After meeting up and planning our first interview with Philippe Cuq, wine seller at Le Lieu du Vin and Antonin Iommi-Amunategui, author of the blog No Wine is Innocent, we walked around Montmartre, taking in the scenery and beautiful day. Later, at the interview, we had our first wine tasting--a wake-up call that the world of wine is infinitely complex and multifaceted. The way winemakers and sellers talk about wine is a new language within itself, one that I had previously not been exposed to. Our familiarity with French was helpful, certainly, but we were constantly learning vocabulary used only in the world of wine. That being said, before this trip, the only thing I knew about wine was that red wine was less sweet than white, and that I didn't like either very much. So, basically, I knew nothing. Oh how the turn-tables have turned.
To begin, I picked up on the way the wine seller held his glass, fingers gripping the stem, as opposed to the way I was holding it, cupping the bowl with my hand. I later learned that it is best to hold a glass either by the stem or foot, to avoid warming the wine, and thus, changing the flavor and aroma.

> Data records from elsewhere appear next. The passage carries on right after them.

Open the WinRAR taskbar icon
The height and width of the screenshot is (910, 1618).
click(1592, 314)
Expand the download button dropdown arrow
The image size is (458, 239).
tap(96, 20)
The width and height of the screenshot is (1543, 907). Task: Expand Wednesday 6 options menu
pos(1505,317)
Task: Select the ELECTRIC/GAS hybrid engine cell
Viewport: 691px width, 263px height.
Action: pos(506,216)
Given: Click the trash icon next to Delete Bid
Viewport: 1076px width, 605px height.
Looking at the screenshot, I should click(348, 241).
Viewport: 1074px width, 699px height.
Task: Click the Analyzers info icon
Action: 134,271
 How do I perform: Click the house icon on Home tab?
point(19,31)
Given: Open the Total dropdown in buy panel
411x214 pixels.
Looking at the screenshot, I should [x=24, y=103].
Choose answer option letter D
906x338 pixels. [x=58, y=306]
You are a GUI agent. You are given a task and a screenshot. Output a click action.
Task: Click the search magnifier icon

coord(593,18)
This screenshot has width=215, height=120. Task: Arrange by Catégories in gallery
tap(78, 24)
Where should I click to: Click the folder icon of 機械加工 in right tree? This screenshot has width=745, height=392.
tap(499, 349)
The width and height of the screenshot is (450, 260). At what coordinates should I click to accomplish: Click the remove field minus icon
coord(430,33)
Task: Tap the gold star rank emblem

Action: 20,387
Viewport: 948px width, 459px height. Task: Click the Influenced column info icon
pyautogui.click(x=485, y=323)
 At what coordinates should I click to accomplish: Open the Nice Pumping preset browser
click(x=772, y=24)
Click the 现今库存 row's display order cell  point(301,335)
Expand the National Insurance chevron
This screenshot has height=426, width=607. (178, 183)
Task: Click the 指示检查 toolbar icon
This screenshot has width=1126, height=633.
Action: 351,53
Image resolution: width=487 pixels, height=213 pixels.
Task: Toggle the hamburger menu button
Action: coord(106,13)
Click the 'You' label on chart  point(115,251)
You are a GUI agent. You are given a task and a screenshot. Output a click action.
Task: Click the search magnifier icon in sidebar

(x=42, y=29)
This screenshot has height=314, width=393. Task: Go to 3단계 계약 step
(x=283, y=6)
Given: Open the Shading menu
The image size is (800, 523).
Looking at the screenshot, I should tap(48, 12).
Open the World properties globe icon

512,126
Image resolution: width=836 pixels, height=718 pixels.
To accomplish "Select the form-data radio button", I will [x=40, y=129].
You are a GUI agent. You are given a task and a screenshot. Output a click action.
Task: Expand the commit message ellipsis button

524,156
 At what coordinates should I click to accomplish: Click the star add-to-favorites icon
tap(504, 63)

Secondly, I noticed the way the wine seller swirled his glass before drinking, and smelled the liquid inside. The aeration that comes from swirling the wine opens up the fragrance and flavor, making for a better wine-tasting experience. In addition, it is best to slurp the wine while tasting, to further aerate it and truly appreciate what the wine has to offer. This is fine to do at a wine tasting, but you may get some strange looks doing it at the dinner table... Especially as a college student from the United States, before this trip, learning to appreciate wine was not on my agenda, but now, the process is appealing to me. In fact, I encourage you to try and appreciate any food the way wine connoisseurs appreciate wine, first looking at it, smelling it, and finally tasting it, slowly. I am certain the experience will be new and pleasurable.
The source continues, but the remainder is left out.